Worms are malicious computer programs engineered to replicate themselves and spread to other computers over a network.
Computer worms can create copies of themselves on the local drive of a computer, removable media like flash drives, and Internet-like attachments.
The primary objective of a worm is to spread itself to as many computers as possible using all the available resources it can use.
Over a network, a worm can send copies of itself to other computers without any user involvement or being detected.
There are two significant categories of computer worms. Some computer worms are only designed to spread themselves to other computers without changing the files on that computer or causing any significant damage to data stored on that computer.
Worms like this cause no damage to the computers or nodes, but they consume network bandwidth and may even be used for denial of service attacks, or in the least harmful way; they may make a network slow by consuming the bandwidth.
The second category of computer worms is more sophisticated and dangerous. Worms of this category can have payloads.
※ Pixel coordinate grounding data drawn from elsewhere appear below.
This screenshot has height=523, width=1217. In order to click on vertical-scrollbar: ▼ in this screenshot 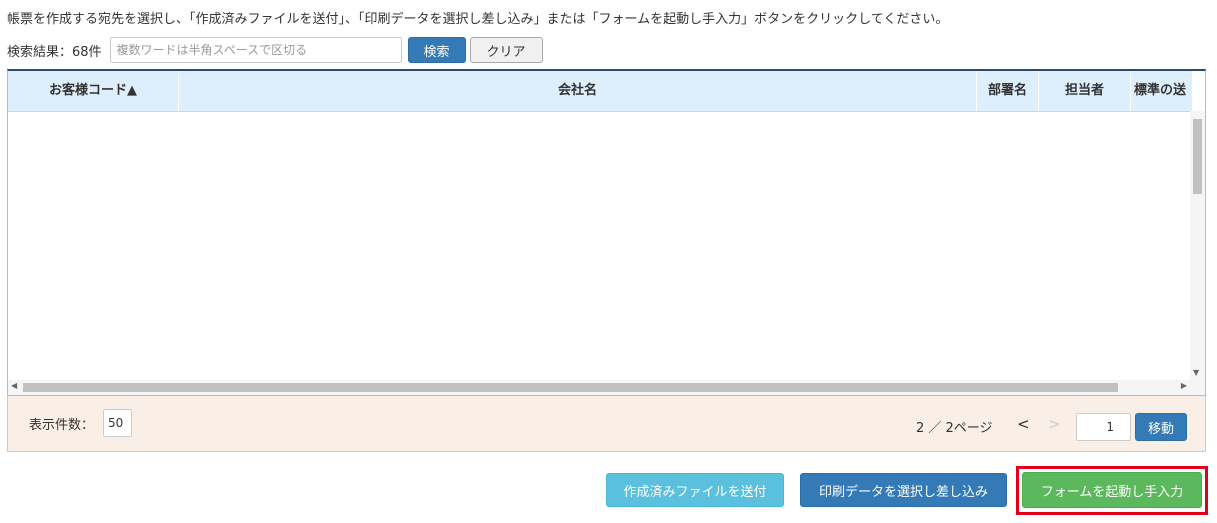, I will do `click(1198, 246)`.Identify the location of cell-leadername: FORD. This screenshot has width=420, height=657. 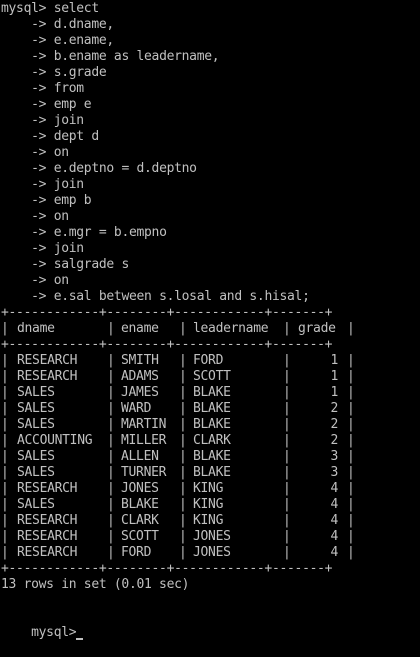
(208, 360).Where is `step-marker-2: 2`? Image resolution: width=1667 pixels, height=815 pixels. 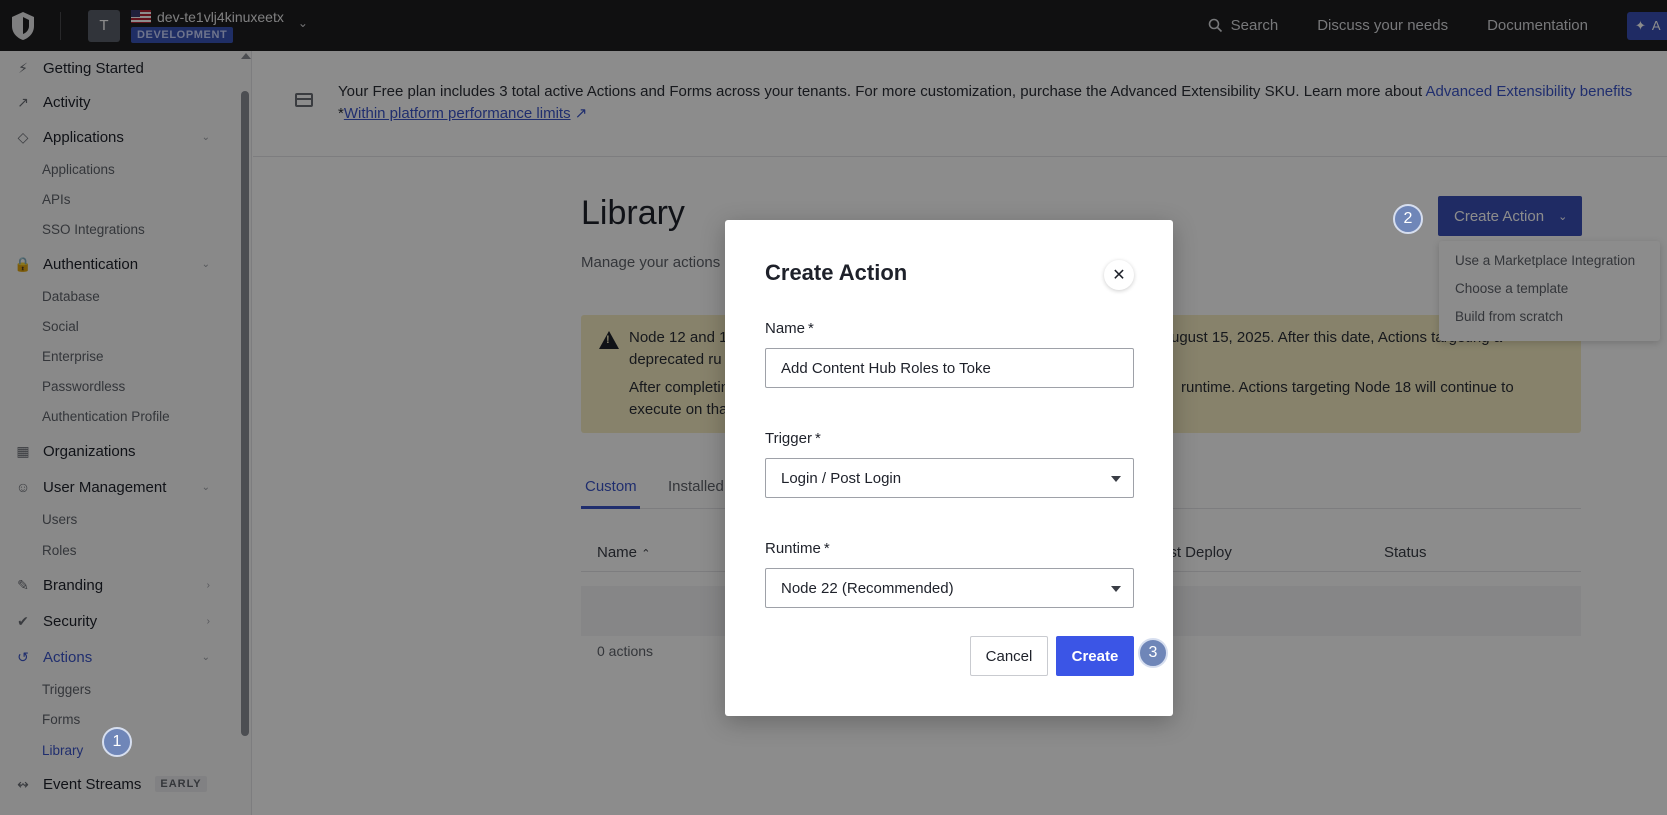 step-marker-2: 2 is located at coordinates (1408, 219).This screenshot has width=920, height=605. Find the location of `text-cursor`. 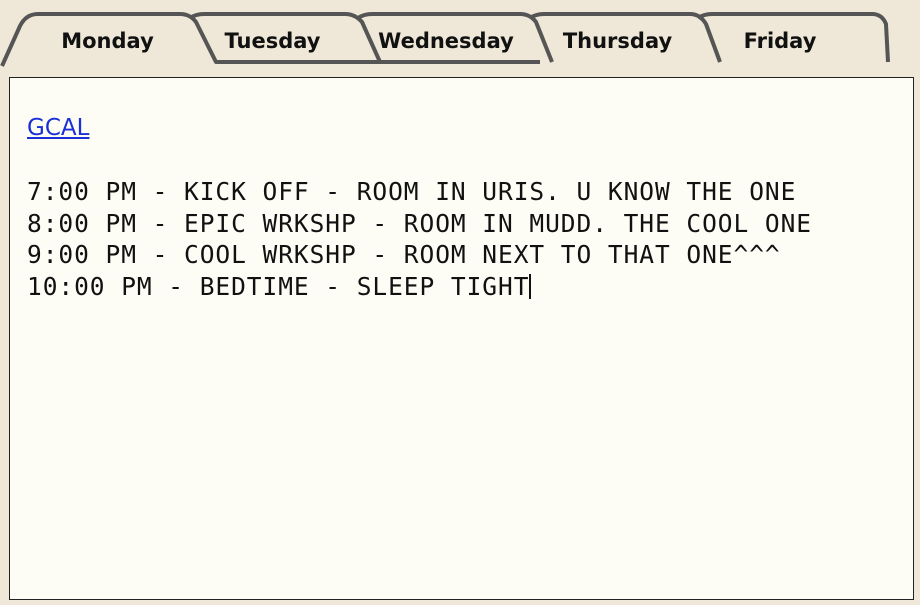

text-cursor is located at coordinates (530, 286).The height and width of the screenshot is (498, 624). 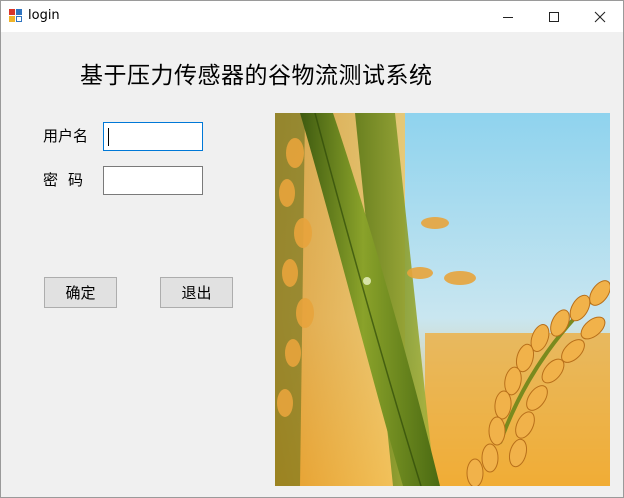 What do you see at coordinates (16, 16) in the screenshot?
I see `app-icon` at bounding box center [16, 16].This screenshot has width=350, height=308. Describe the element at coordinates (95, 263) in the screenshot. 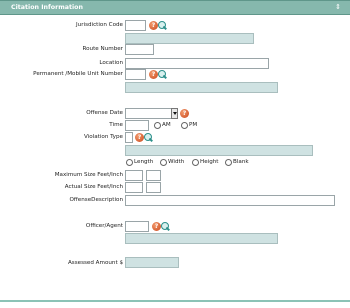

I see `assessed-amount-label: Assessed Amount $` at that location.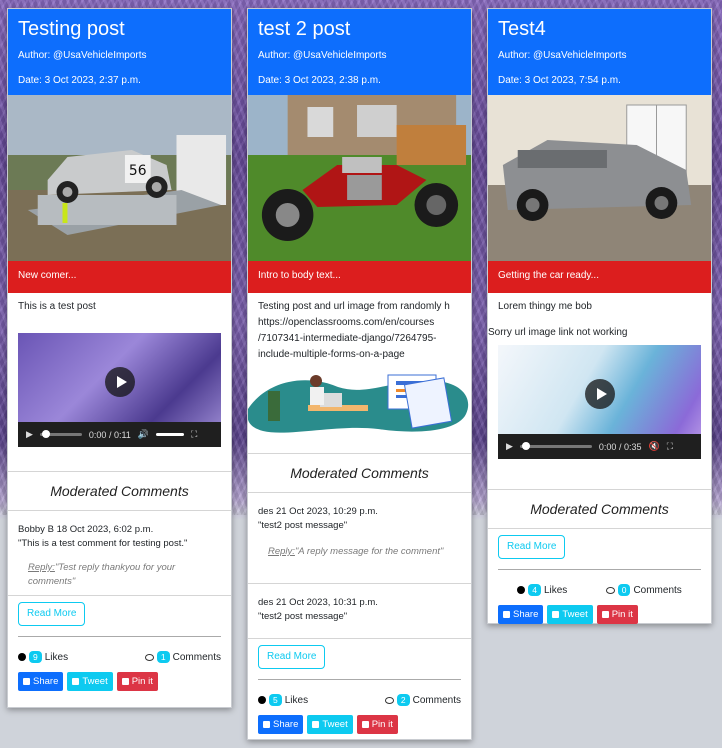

In the payload section, a worm may contain a virus or include a code that would manipulate the files on a computer.
Worm like this can corrupt files, delete files, modify registry entries and replicate itself very quickly, causing a significant network breakdown or crashing of computer systems attached to that network.
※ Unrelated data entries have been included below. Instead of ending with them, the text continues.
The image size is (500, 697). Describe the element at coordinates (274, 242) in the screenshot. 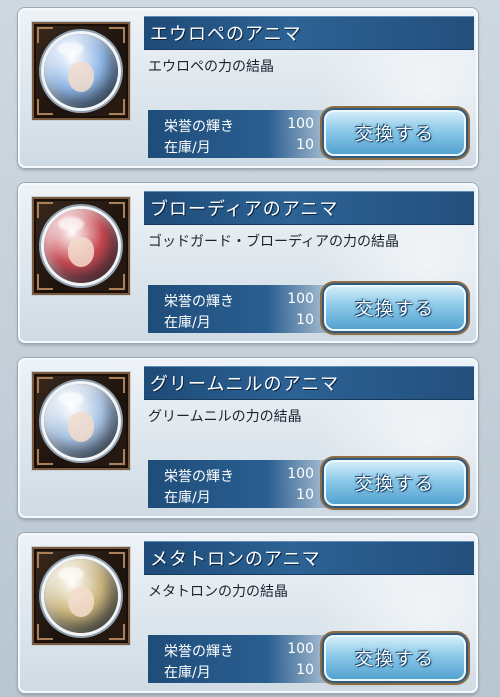

I see `item-description: ゴッドガード・ブローディアの力の結晶` at that location.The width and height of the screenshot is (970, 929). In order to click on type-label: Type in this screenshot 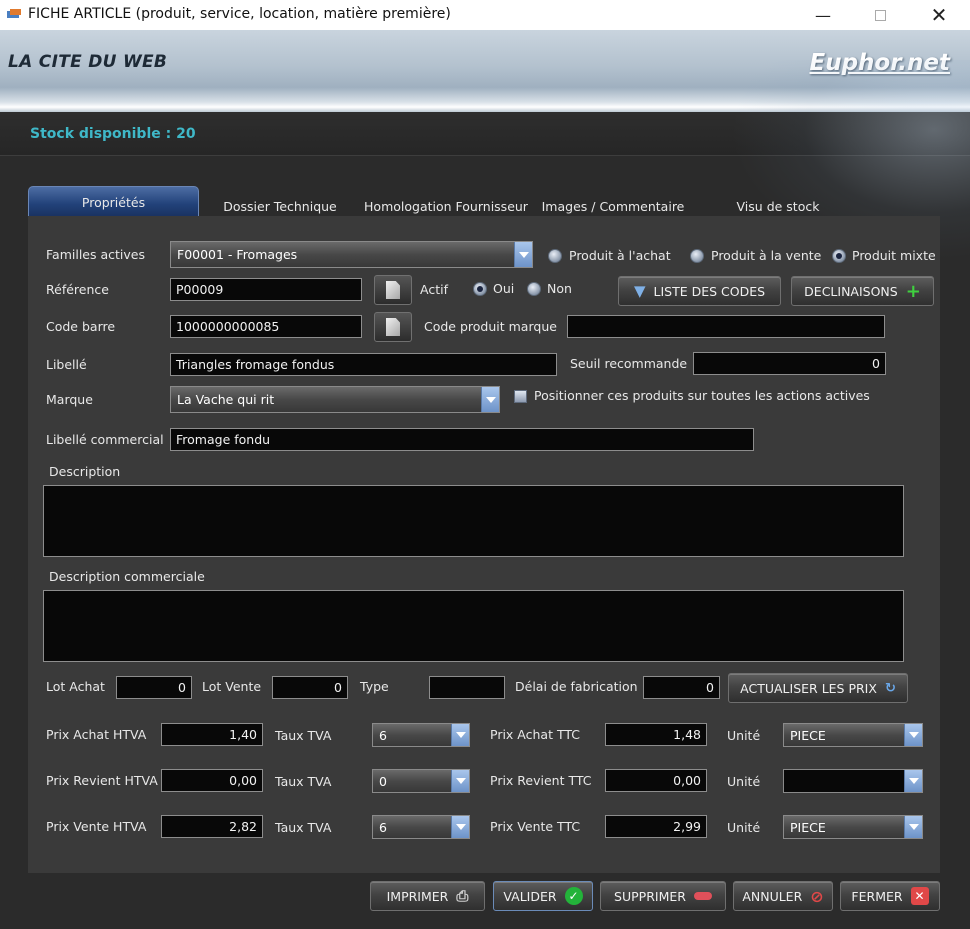, I will do `click(374, 686)`.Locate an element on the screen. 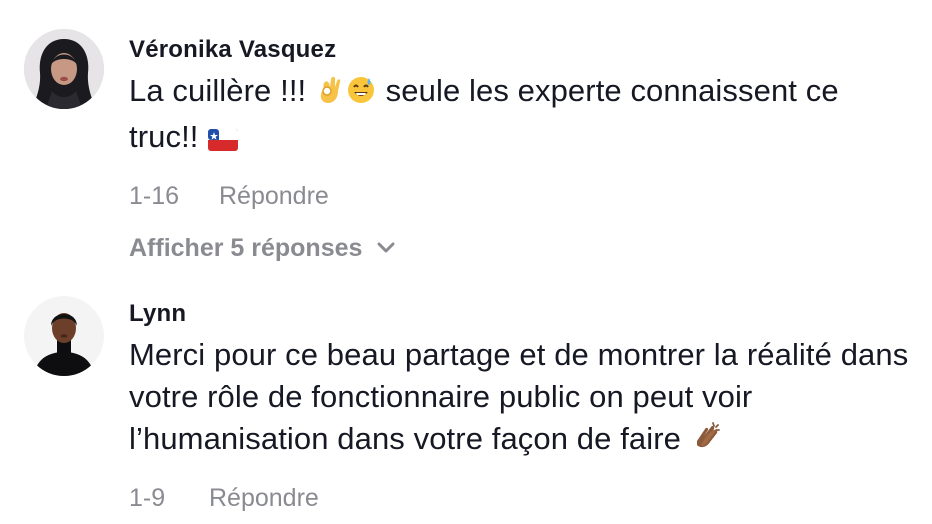 This screenshot has width=932, height=524. view-replies-label: Afficher 5 réponses is located at coordinates (246, 248).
Worms may also turn the computer into ‘zombie’ computers or bots used for sophisticated and high-tech attacks on targeted websites and servers. Worms are also used to gain backdoor access to a computer and then use it as a proxy to conceal identity while doing harmful or illegal operations on the Internet.
In its design and functionality, it may resemble a computer virus. But worms are different from computer viruses because viruses need a medium or source file to replicate and spread. Viruses must be embedded in apparently useful programs or hidden inside other files. Still, worms can spread and reproduce independently without user involvement or the need for media such as files or programs.
Worms spread like an uncontrolled nuclear chain reaction and can infect computers globally within a brief period. One example of such a worm is the email worm. To protect our computers against worms, we must use standard and updated antivirus software and must not download or open email attachments from unknown senders or attachments that look suspicious.
You must use an updated version of the operating system, Internet browser, and anti-spyware program to maximize your security against computer worms. Computer worms are also called malware.